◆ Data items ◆
━━━
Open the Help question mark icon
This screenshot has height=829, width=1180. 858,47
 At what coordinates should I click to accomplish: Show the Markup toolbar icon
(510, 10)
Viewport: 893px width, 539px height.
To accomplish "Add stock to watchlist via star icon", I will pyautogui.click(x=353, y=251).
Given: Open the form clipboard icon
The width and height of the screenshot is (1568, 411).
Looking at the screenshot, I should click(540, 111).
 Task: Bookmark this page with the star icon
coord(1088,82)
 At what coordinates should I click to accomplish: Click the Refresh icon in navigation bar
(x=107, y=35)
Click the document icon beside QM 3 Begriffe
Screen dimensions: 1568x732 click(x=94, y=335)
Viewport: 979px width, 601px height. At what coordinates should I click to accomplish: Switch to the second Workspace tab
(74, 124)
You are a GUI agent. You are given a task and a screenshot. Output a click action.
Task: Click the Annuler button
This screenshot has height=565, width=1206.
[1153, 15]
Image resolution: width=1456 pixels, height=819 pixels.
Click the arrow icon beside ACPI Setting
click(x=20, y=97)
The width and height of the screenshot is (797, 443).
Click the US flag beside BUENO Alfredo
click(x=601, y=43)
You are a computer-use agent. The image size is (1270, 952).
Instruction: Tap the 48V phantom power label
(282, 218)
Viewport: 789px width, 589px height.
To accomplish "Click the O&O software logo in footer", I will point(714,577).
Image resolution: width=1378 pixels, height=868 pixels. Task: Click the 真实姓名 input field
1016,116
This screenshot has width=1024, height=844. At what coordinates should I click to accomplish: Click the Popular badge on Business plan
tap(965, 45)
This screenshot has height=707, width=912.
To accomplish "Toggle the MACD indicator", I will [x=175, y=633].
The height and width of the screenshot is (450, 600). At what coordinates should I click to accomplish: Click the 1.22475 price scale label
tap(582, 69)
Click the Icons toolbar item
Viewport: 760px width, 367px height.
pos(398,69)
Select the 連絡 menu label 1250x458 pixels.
━━━
◆ STATED GOAL ◆
Copy every one of the records above line for line, changing nothing.

◆ RESULT FOR THIS TASK ◆
Open the Help question mark icon
This screenshot has height=829, width=1180. 858,47
 At what coordinates should I click to accomplish: Show the Markup toolbar icon
(510, 10)
Viewport: 893px width, 539px height.
To accomplish "Add stock to watchlist via star icon", I will pyautogui.click(x=353, y=251).
Given: Open the form clipboard icon
The width and height of the screenshot is (1568, 411).
Looking at the screenshot, I should click(540, 111).
 Task: Bookmark this page with the star icon
coord(1088,82)
 At what coordinates should I click to accomplish: Click the Refresh icon in navigation bar
(x=107, y=35)
Click the document icon beside QM 3 Begriffe
Screen dimensions: 1568x732 click(x=94, y=335)
Viewport: 979px width, 601px height. At what coordinates should I click to accomplish: Switch to the second Workspace tab
(74, 124)
You are a GUI agent. You are given a task and a screenshot. Output a click action.
Task: Click the Annuler button
This screenshot has height=565, width=1206.
[1153, 15]
Image resolution: width=1456 pixels, height=819 pixels.
Click the arrow icon beside ACPI Setting
click(x=20, y=97)
The width and height of the screenshot is (797, 443).
Click the US flag beside BUENO Alfredo
click(x=601, y=43)
You are a computer-use agent. The image size is (1270, 952).
Instruction: Tap the 48V phantom power label
(282, 218)
Viewport: 789px width, 589px height.
To accomplish "Click the O&O software logo in footer", I will point(714,577).
Image resolution: width=1378 pixels, height=868 pixels. Task: Click the 真实姓名 input field
1016,116
This screenshot has width=1024, height=844. At what coordinates should I click to accomplish: Click the Popular badge on Business plan
tap(965, 45)
This screenshot has height=707, width=912.
To accomplish "Toggle the MACD indicator", I will [x=175, y=633].
The height and width of the screenshot is (450, 600). At what coordinates should I click to accomplish: Click the 1.22475 price scale label
tap(582, 69)
Click the Icons toolbar item
Viewport: 760px width, 367px height.
pos(398,69)
Select the 連絡 menu label 1250x458 pixels.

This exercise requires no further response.